3. Dan jika kamu takut, bahwa kamu tidak akan bisa berlaku adil tentang (perkawinan kamu dengan)
anak-anak yatim, maka kawinilah beberapa perempuan yang kamu sukai: dua-dua, tiga-tiga, dan empat-empat,
tetapi jika kamu takut bahwa kamu tidak akan bisa berlaku adil (pula), maka (kawinilah) seorang sahaya, atau hamba-hamba
yang dimiliki tangan kanan kamu. Yang demikian itu, lebih hampir buat kamu terhindar dari berlaku aniaya.



Catatan:

(494)... Kalau kamu merasa tidak bisa adil juga, maka janganlah kamu kawin melainkan
seorang saja, atau pakai hamba-hamba perempuan yang di dalam milik kamu. Dengan demikian itu
satu cara yang menjauhkan kamu daripada berlaku aniaya kepada diri-diri kamu.

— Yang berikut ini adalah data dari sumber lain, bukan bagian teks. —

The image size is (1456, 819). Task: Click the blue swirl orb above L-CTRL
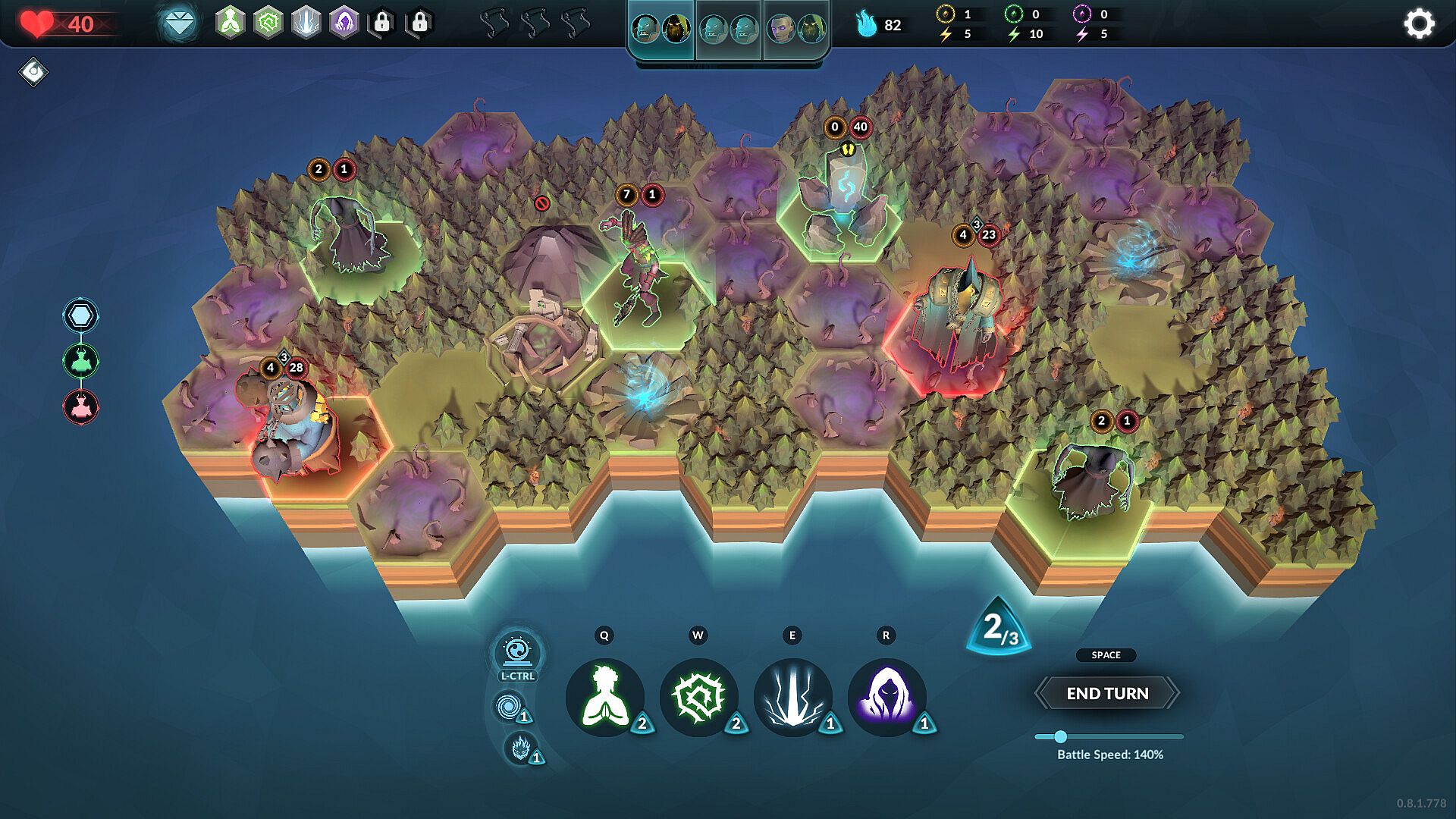point(517,651)
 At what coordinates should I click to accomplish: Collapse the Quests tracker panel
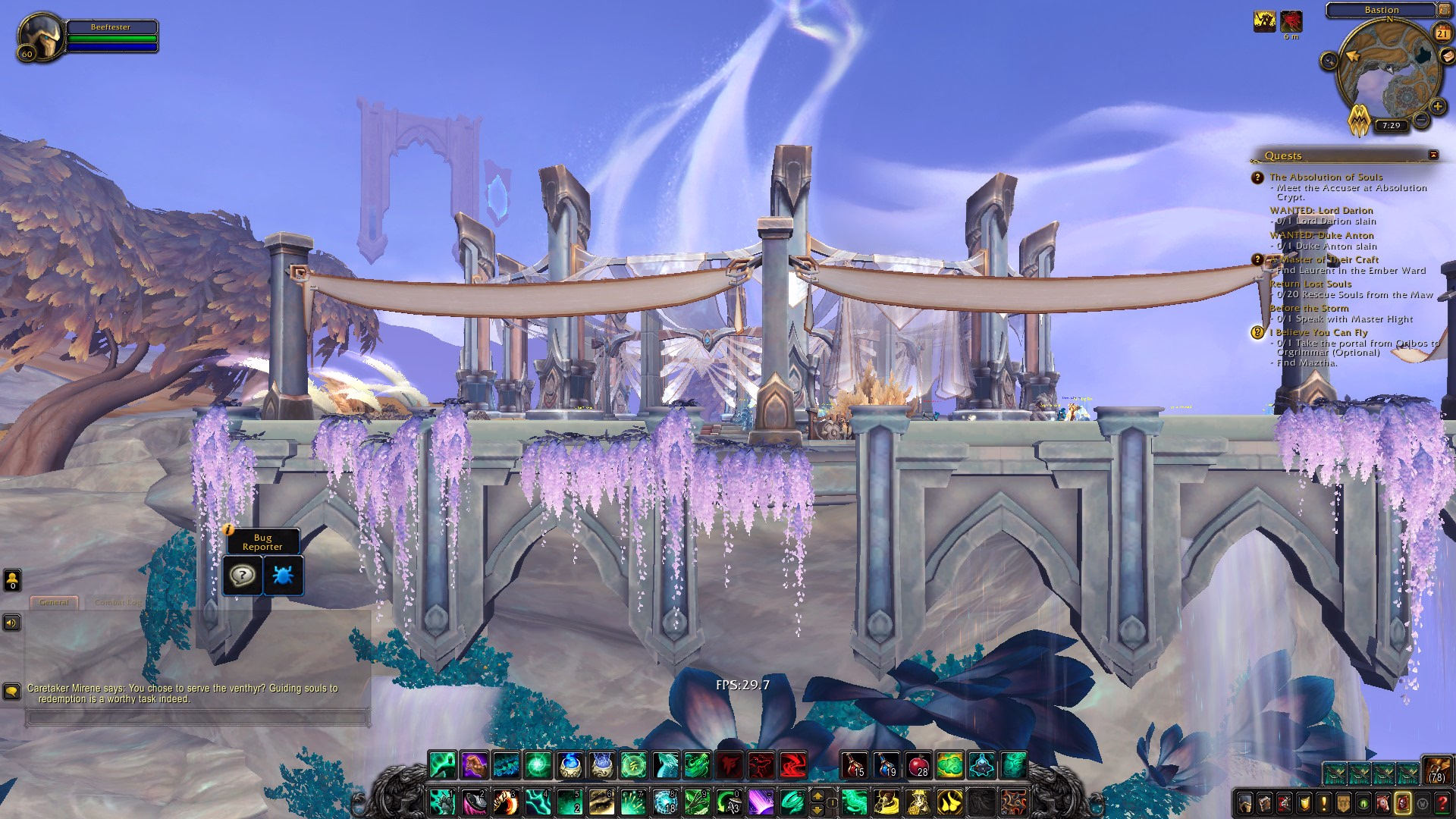[1433, 155]
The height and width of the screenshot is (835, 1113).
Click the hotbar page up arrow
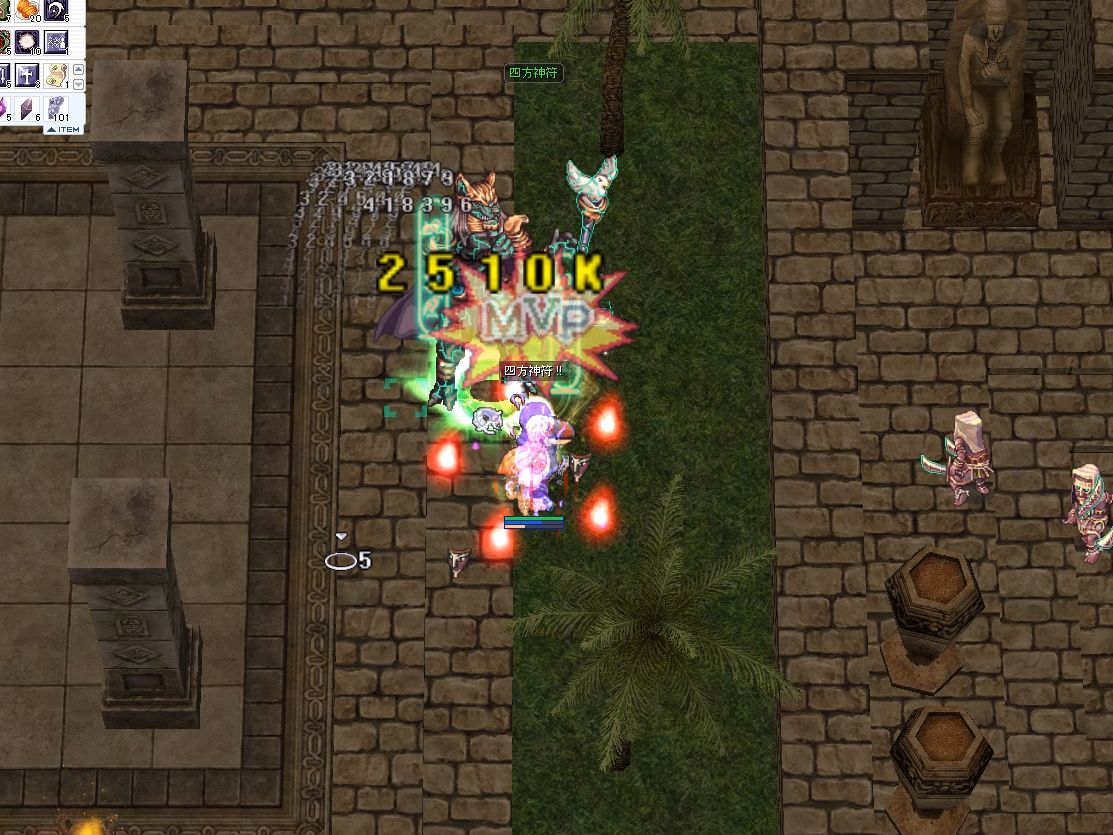coord(76,68)
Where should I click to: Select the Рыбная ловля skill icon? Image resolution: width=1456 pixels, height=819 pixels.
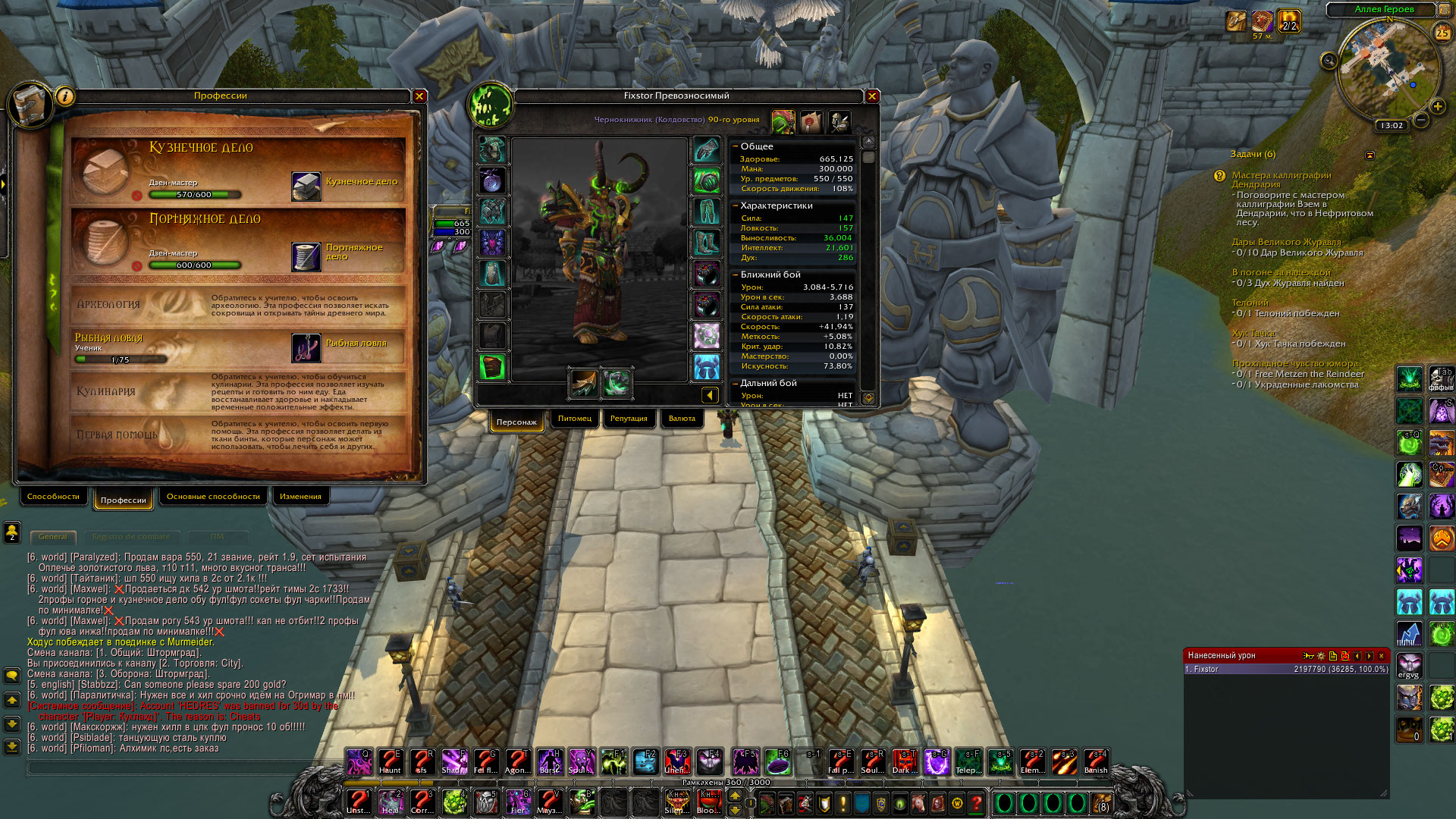tap(306, 348)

Dalam terjemahan dan tafsiran Ayat 4/3 di atas ini kita dapati beberapa kekeliruan yang antara lain sebagai berikut:

1. Dikatakan bahwa orang tidak bisa berlaku adil kalau menikahi anak yatim, maka dia hendaklah mengawini perempuan lain yang disenangi sebanyak empat orang. Pendapat demikian sangat bertantangan dengan maksud Ayat 4/3 yang sengaja diturunkan ALLAH untuk keselamatan hidup anak-anak yatim atau untuk membantu meringankan kesengsaraan janda beranak yatim. Jika terjemahan di atas tadi dilaksanakan, bukannya anak yatim dapat dibantu dan bukan kesengsaraan ibunya dikurangi, bahkan semakin menambah jumlah anak yatim dan janda baru.

2. Dikatakan bahwa orang boleh menikahi anak-anak yatim, padahal anak yatim tidak wajar dinikahi karena masih tergolong anak-anak di bawah umur. Kalau anak-anak yatim itu sudah dewasa, maka mereka bukan dinamakan “perempuan yatim” tetapi tergolong para perempuan biasa umumnya. Dalam hal ini juga terjemahan 4/3 tersebut nyatanya keliru.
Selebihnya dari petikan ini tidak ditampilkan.